→ Task description
Please copy the records from the line containing "You are a computer-use agent. This" through the end of the records, inclusive, and leave out the pictures. Rescale the click coordinates in the answers by multiplying them by 0.95 and rounding to whole numbers, halves up, and keep every other number and all other wording unchanged.

→ Provided records
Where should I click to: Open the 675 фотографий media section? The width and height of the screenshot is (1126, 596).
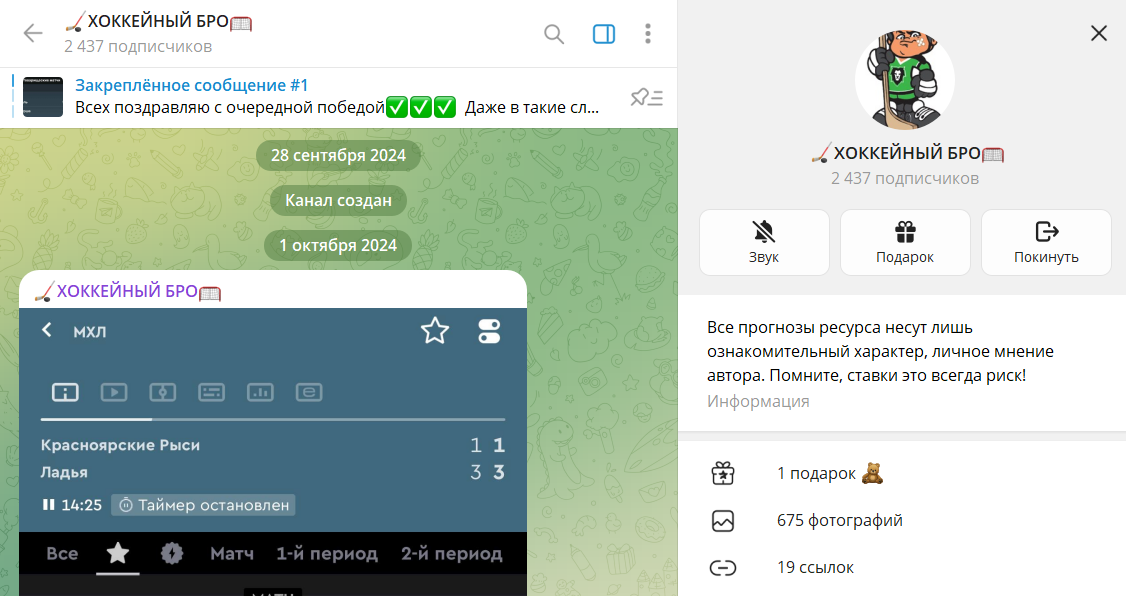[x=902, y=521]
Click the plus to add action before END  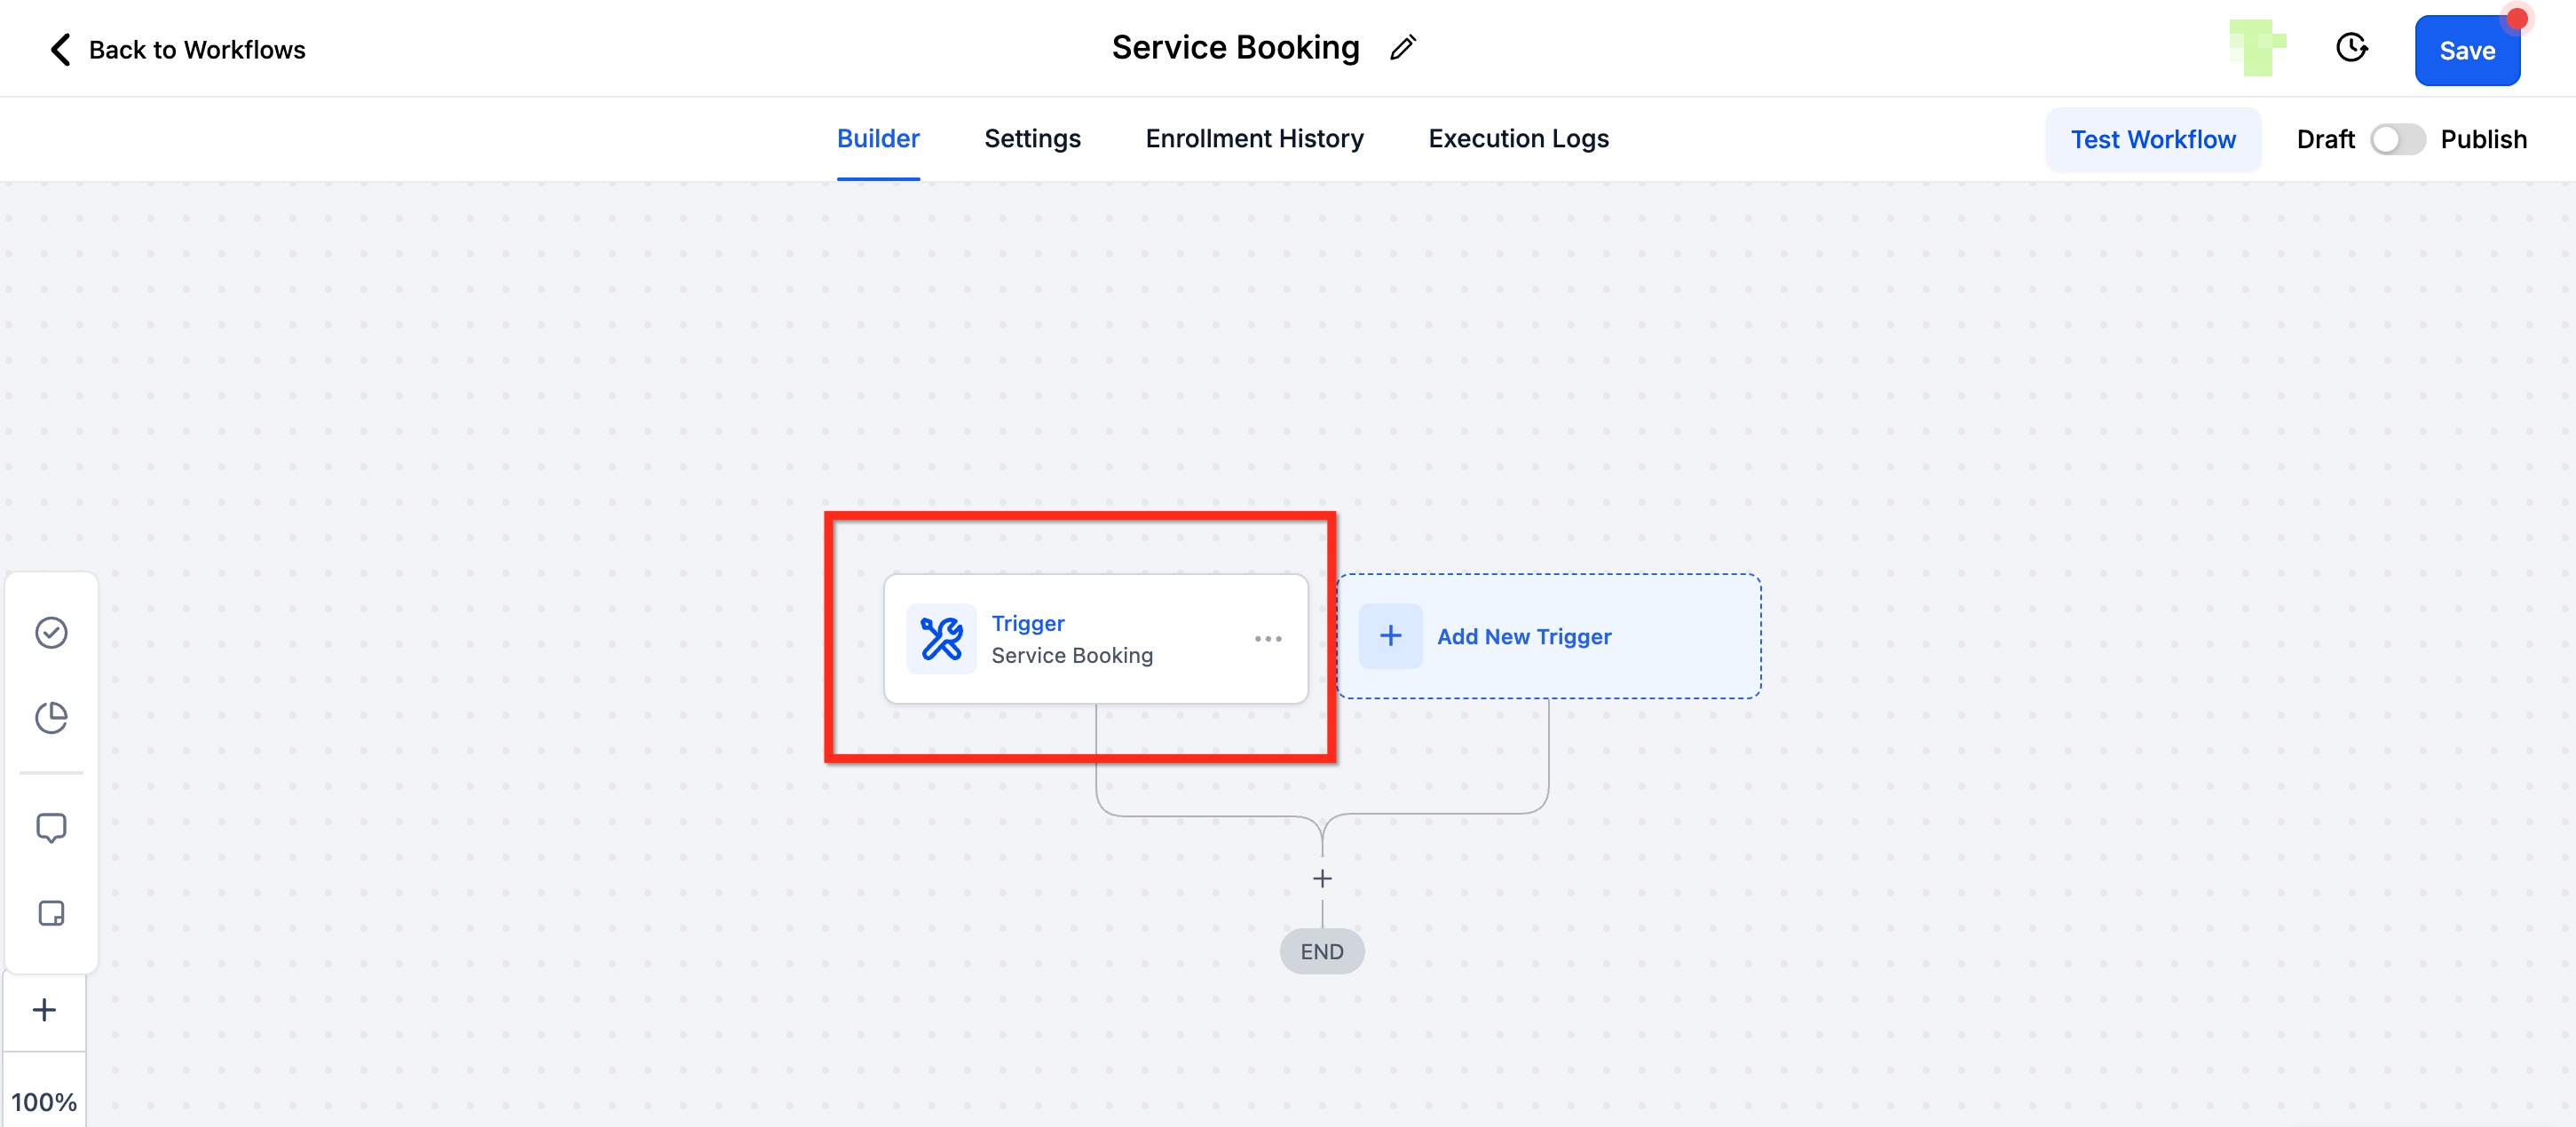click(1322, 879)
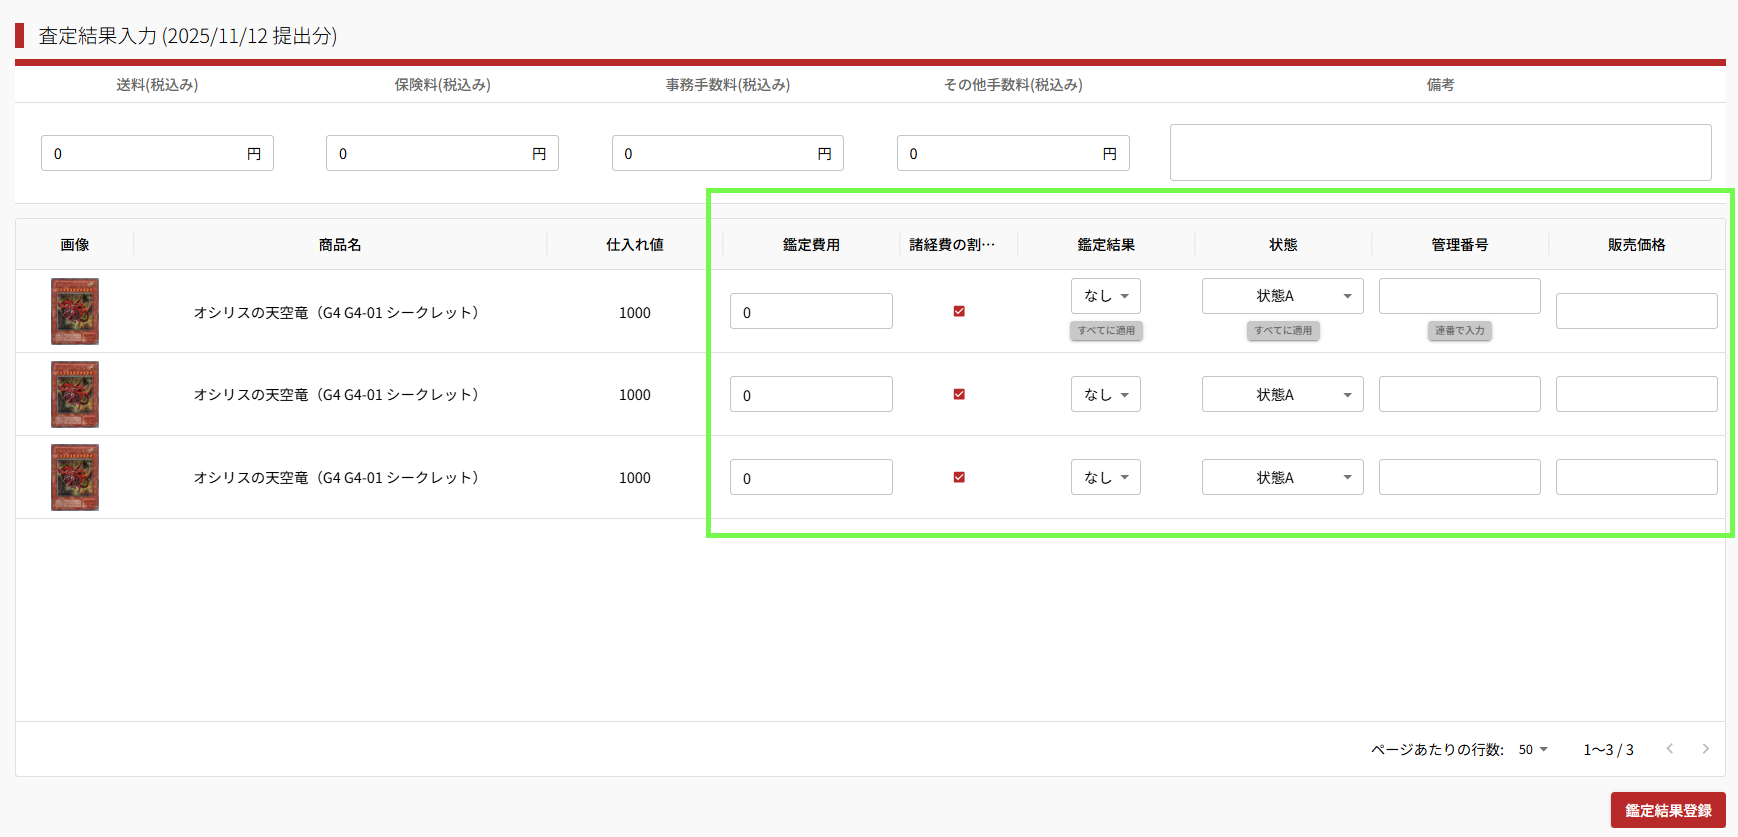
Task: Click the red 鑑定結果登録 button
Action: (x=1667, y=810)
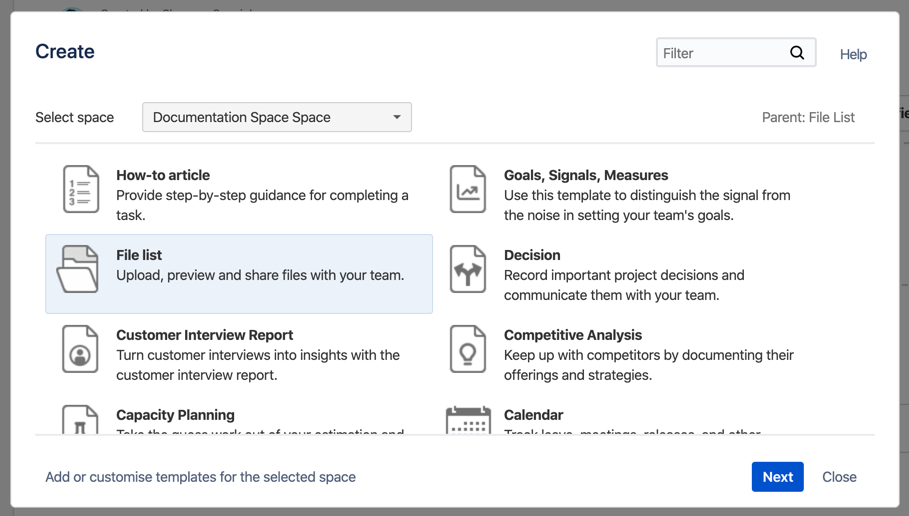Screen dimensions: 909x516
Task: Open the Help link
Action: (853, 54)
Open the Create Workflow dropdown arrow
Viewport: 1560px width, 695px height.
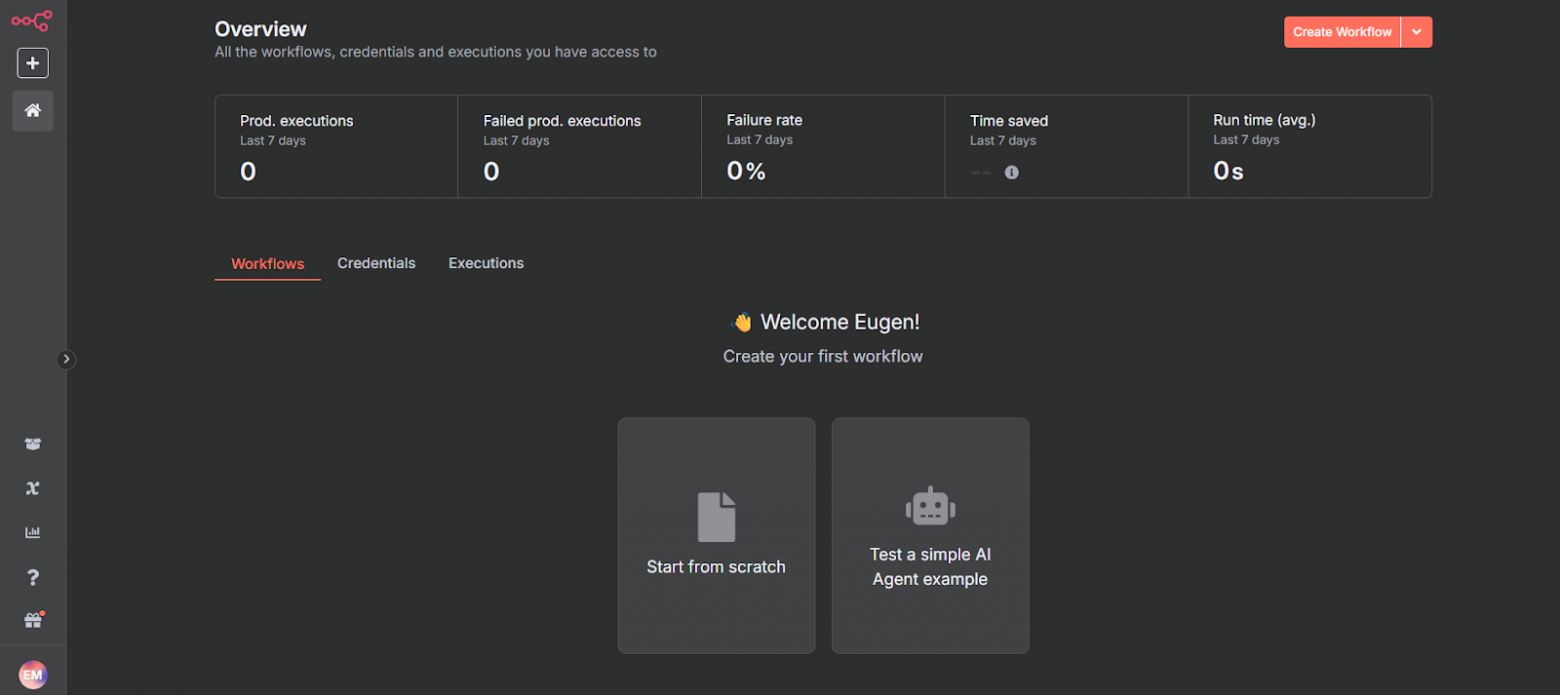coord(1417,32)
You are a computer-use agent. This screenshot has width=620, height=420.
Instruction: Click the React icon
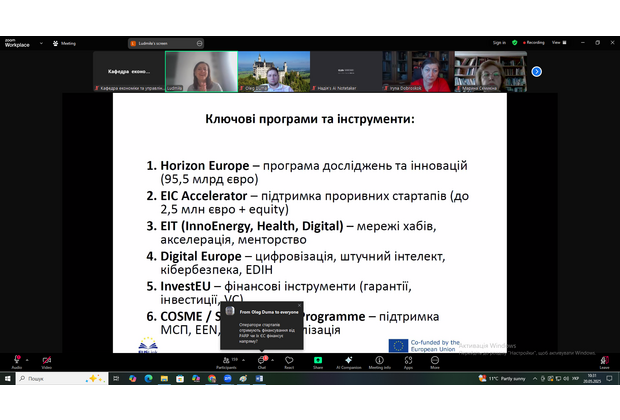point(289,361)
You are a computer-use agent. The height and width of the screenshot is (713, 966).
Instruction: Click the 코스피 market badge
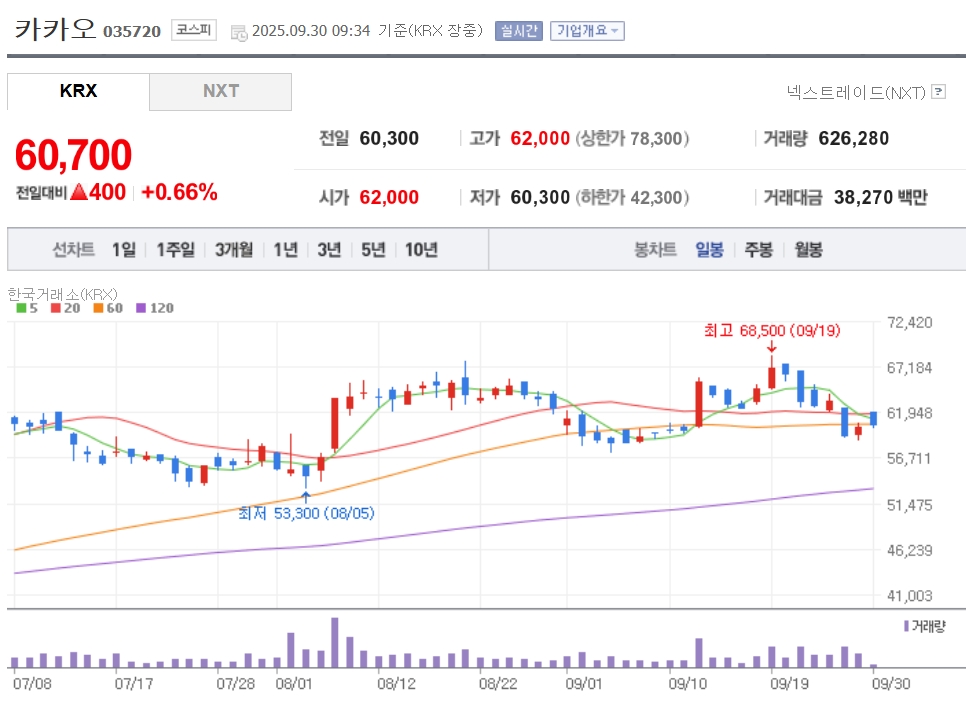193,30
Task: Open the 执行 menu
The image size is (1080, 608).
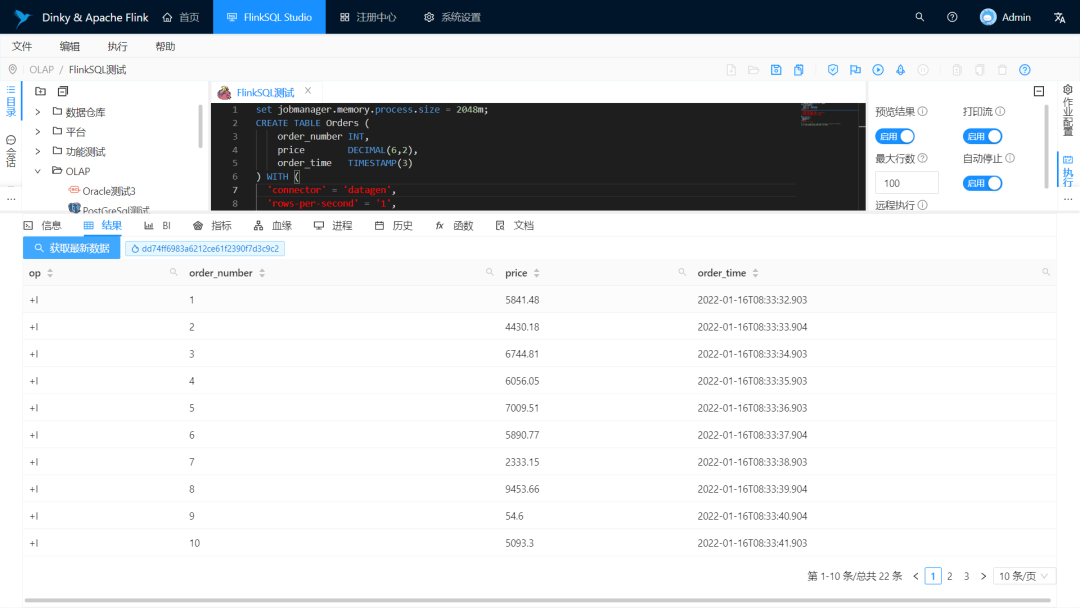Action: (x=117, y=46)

→ Result
You are a computer-use agent. This screenshot has width=620, height=420.
Instruction: Click the React icon
point(275,343)
You are a computer-use agent. The height and width of the screenshot is (713, 966).
Instruction: Click the 코스피 market badge
183,29
Task: Open the 执行 menu
The image size is (1080, 608).
Action: (x=111, y=44)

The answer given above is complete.